** TASK OBJECTIVE **
Would you show every line from the records that holds "each"?

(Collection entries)
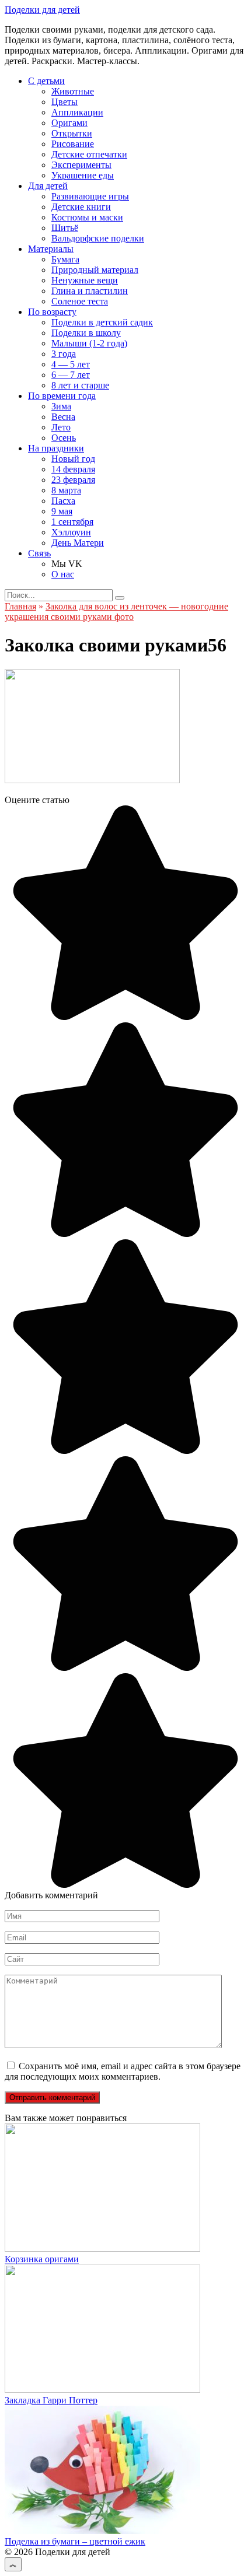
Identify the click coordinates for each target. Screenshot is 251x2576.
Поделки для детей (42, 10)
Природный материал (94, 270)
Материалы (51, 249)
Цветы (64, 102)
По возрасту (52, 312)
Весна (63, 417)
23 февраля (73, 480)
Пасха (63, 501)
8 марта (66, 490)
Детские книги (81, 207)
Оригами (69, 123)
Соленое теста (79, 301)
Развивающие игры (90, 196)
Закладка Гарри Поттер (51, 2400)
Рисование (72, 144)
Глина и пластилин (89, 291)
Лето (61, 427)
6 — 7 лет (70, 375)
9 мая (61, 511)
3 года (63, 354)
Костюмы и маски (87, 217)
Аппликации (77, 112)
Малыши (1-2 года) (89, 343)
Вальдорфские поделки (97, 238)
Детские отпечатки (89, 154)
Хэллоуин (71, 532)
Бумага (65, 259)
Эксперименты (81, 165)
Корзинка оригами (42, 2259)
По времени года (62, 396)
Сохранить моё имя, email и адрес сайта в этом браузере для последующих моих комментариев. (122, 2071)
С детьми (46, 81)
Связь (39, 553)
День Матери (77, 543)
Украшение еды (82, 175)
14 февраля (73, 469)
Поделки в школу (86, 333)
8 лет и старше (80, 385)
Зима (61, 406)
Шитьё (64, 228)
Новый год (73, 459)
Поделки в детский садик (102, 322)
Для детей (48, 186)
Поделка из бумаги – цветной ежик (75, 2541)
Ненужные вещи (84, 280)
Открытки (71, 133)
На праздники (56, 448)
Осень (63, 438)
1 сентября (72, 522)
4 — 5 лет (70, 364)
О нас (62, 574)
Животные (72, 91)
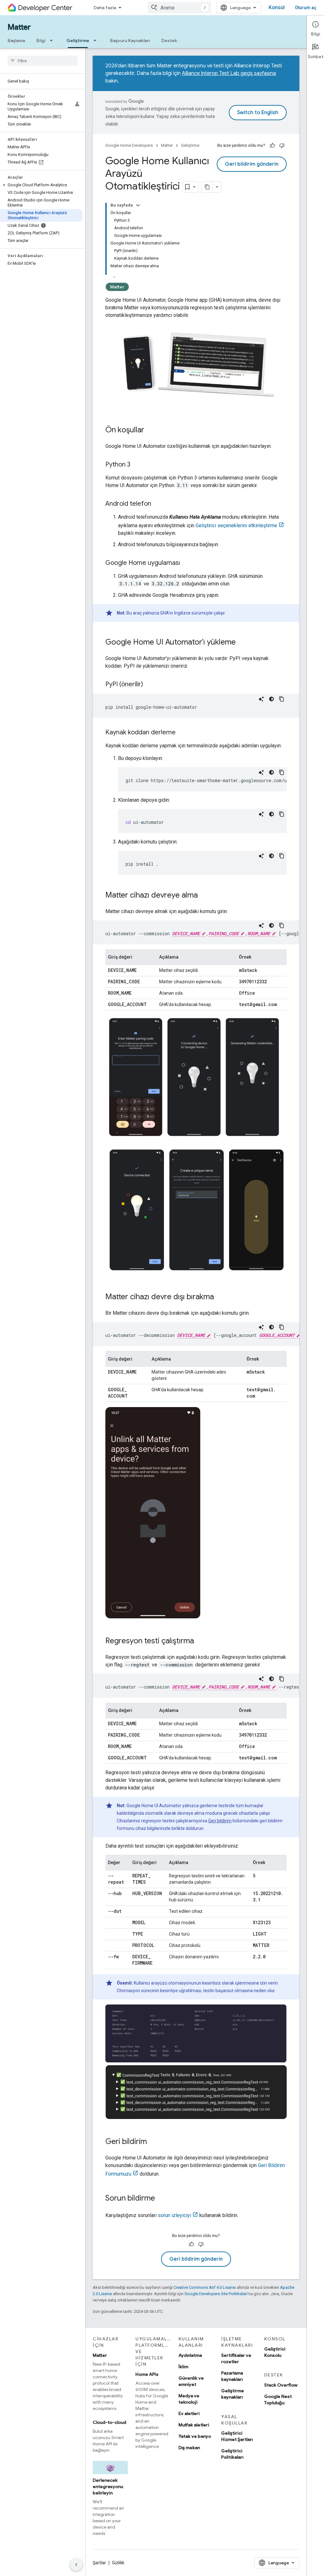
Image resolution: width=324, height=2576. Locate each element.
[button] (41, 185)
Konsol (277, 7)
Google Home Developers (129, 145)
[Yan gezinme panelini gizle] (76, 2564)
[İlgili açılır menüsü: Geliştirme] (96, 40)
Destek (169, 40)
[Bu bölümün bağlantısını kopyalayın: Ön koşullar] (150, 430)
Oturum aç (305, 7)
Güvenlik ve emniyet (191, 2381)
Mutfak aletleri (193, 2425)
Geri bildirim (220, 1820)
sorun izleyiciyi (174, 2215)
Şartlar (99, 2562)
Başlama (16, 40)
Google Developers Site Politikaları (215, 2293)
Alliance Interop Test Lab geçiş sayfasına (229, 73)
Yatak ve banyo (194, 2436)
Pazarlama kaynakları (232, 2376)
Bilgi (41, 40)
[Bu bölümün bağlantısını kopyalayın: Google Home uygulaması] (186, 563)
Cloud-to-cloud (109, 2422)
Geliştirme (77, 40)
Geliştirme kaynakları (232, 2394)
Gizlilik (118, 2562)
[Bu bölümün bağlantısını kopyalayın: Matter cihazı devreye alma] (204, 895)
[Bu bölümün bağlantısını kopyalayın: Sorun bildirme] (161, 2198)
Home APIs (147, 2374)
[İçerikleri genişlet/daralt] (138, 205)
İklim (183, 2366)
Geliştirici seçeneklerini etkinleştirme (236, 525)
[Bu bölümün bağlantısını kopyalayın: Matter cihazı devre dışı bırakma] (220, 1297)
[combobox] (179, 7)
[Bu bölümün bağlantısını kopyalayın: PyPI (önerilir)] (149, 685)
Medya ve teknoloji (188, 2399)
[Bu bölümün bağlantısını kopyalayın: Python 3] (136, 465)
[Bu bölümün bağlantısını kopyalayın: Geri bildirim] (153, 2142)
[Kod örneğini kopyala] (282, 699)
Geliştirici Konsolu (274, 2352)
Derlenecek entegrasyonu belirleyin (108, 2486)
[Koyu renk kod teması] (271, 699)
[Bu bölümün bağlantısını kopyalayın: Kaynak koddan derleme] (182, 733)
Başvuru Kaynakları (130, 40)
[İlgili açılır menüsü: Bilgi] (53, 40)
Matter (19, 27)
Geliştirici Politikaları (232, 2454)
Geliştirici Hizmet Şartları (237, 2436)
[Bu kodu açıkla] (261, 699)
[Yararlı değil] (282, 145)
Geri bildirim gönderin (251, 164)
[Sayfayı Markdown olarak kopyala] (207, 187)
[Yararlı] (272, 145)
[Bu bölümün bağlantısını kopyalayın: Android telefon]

** ANSWER TO THE PROBLEM **
Identify the click coordinates for each target. Screenshot is 251x2576.
Image resolution: width=324, height=2576. Locate each element.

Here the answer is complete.